■ Selected excerpt

** begin **

SC Federation Temporary Professed
“And you know you can’t go back again,
to the world that you were living in,
‘cause you’re dreaming with your eyes wide open.
So, come alive!”
“Come Alive”, from The Greatest Showman
words by Justin Paul and Benj Pasek
Sister
Tracy and I pulled out of the Crowne Plaza Hotel parking lot in Chicago, making
our way back home to Cincinnati. For the
first couple hours of the ride, we recounted favorite moments and memories of
the first ever Sisters of Charity Federation Assembly of the Whole. After a couple hours of sharing, we put on
some tunes and sang along to the soundtrack of the The Greatest Showman for the remainder of our ride. As I listened to the above lyrics of the song
“Come Alive”, I felt like it was an appropriate description of how many of us
felt leaving the Assembly of the Whole. From
June 13-16, over 500 Sisters of Charity, Daughters of Charity, Charity
Associates and collaborators gathered together in Chicago; while hundreds more
joined us via livestream and in our hearts.
Together we prayed, listened, shared deeply, dreamed, danced, sang,
cried and laughed. We each returned to
our home congregations, but in a new and transformed way. After experiencing a richer taste of our
Federation, we cannot go back to living the way we were before. We spent four days together as a Federation
dreaming, not only with our eyes wide open, but I would add with our hearts
wide open. Hearts open to each other and
open to the new possibilities of the Charity charism in our world.
Two
insights stay with me from the Assembly.
First, our attentiveness to the ever-unfolding Charity story. In her keynote address, Sister Peggy O’Neill
stated, “God is evolving. God is
becoming and God becomes what God loves.

** end **

(Data items)

** begin **

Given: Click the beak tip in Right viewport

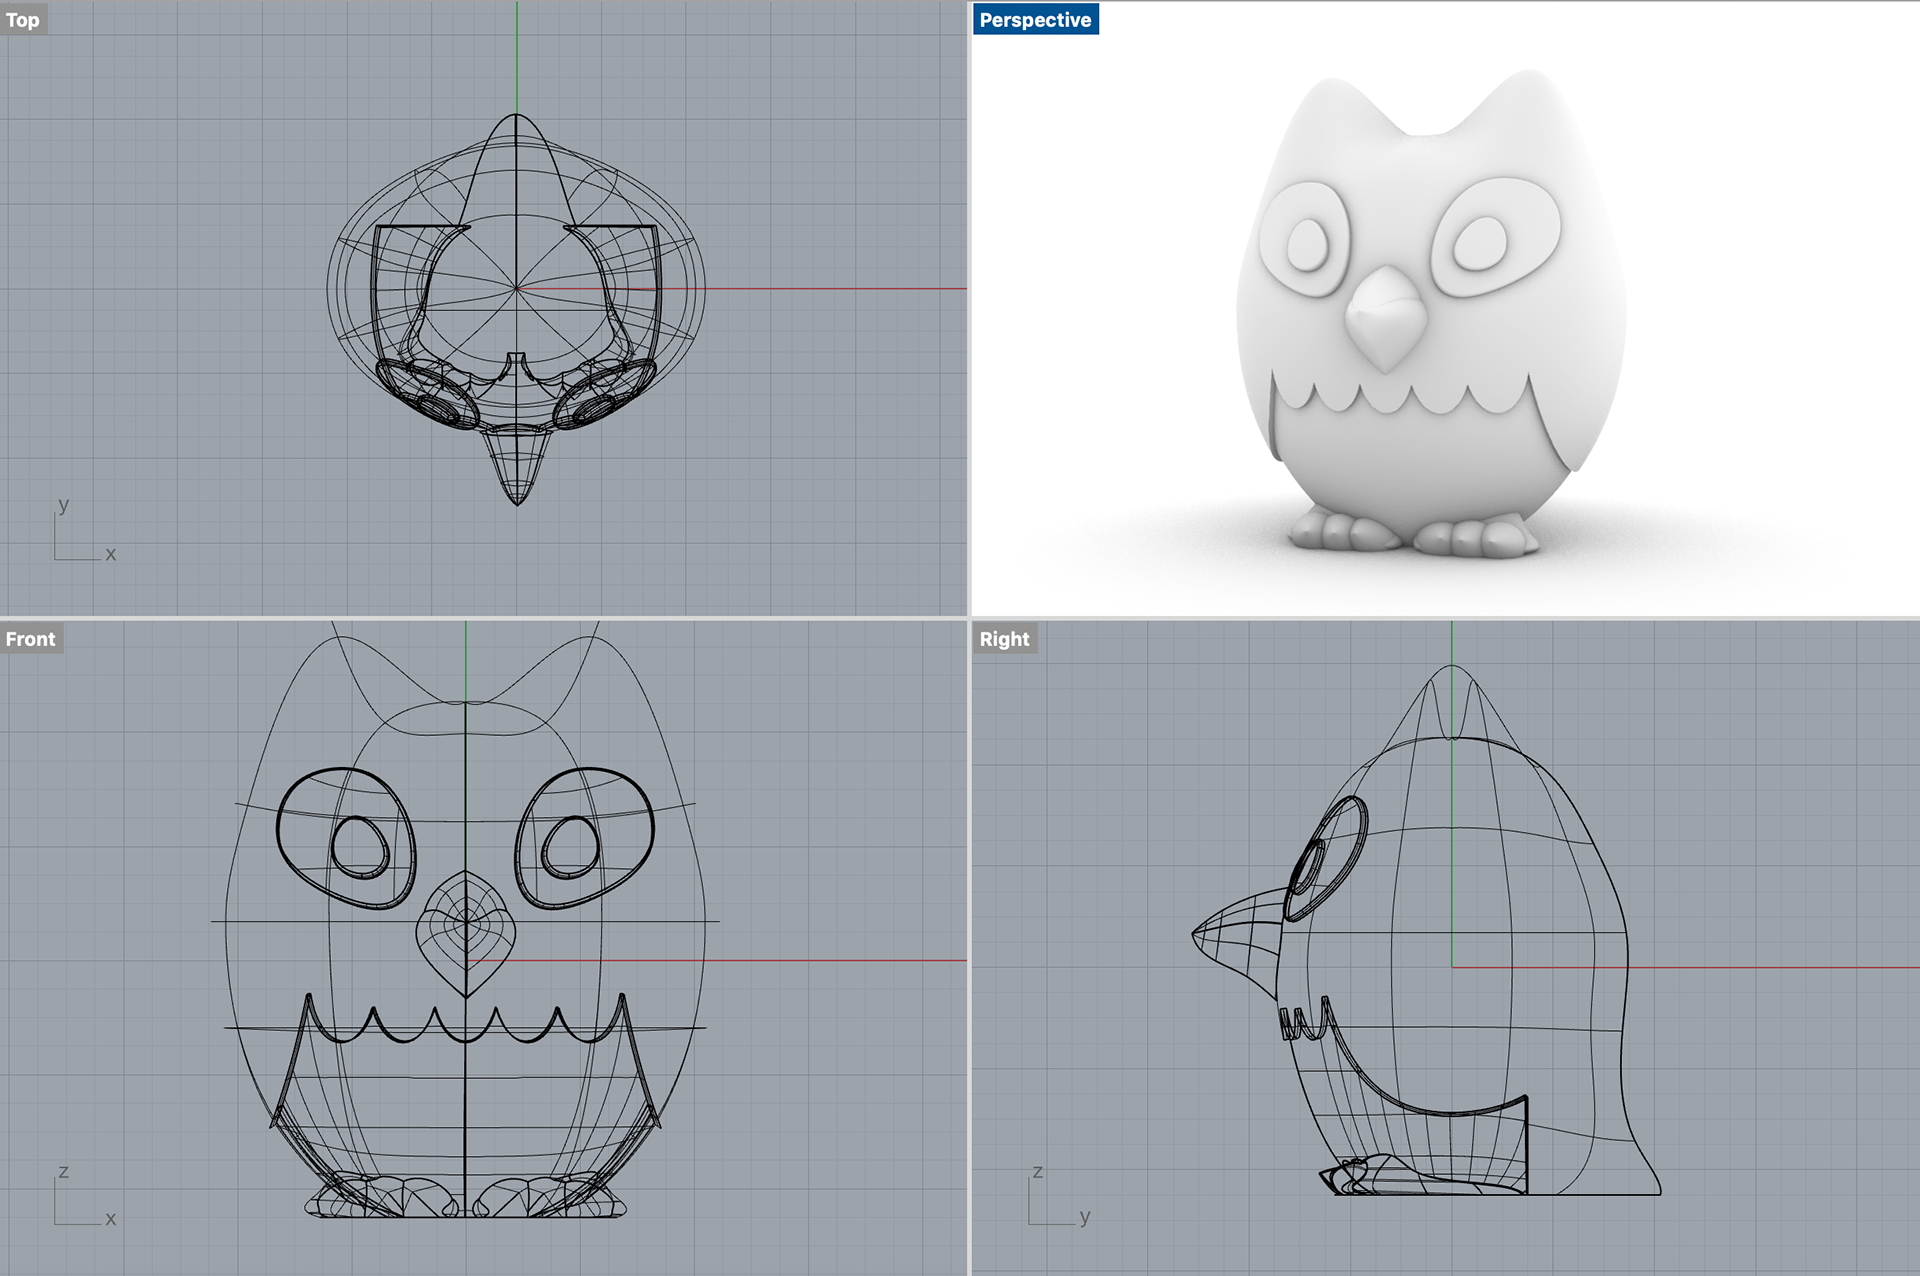Looking at the screenshot, I should click(x=1196, y=935).
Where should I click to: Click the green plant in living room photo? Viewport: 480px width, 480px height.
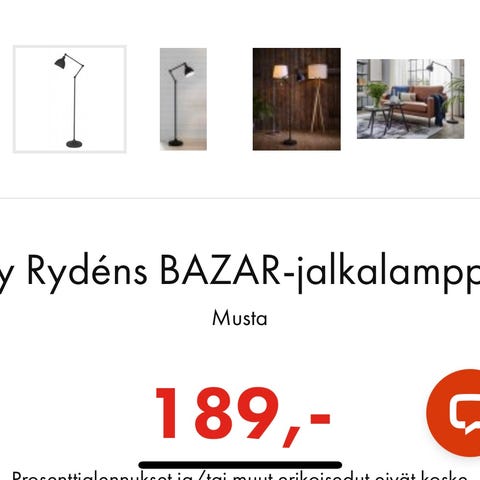tap(376, 93)
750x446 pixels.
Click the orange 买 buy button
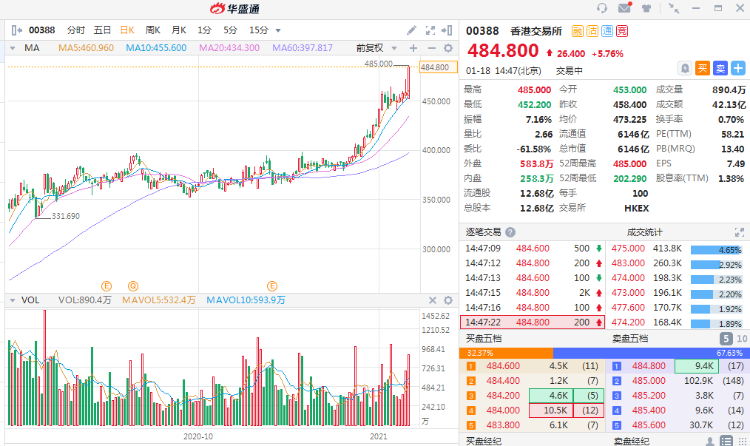point(703,69)

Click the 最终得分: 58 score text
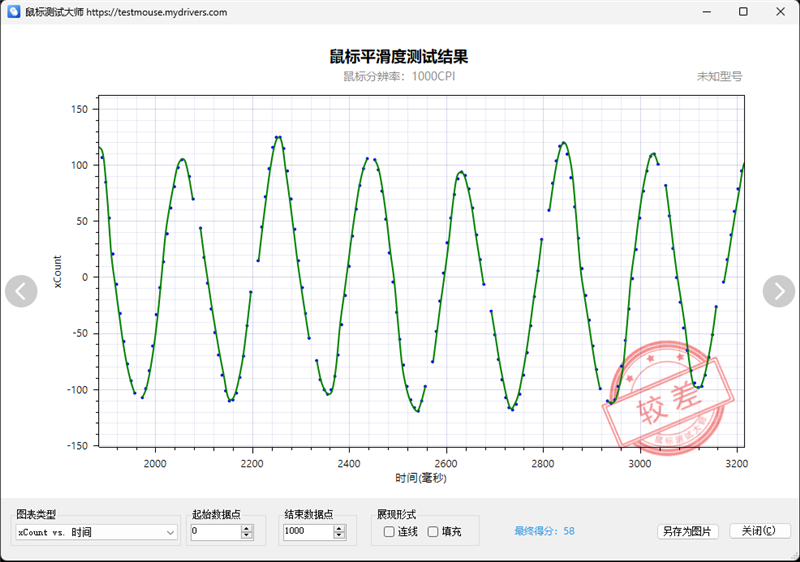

** end **

■ Required task
Transcribe the assembly reflection from "Together we prayed, listened, shared" up to and including "from the Assembly.". These items have no connection to the assembly reflection.

■ Response to this task
Together we prayed, listened, shared deeply, dreamed, danced, sang,
cried and laughed. We each returned to
our home congregations, but in a new and transformed way. After experiencing a richer taste of our
Federation, we cannot go back to living the way we were before. We spent four days together as a Federation
dreaming, not only with our eyes wide open, but I would add with our hearts
wide open. Hearts open to each other and
open to the new possibilities of the Charity charism in our world.
Two
insights stay with me from the Assembly.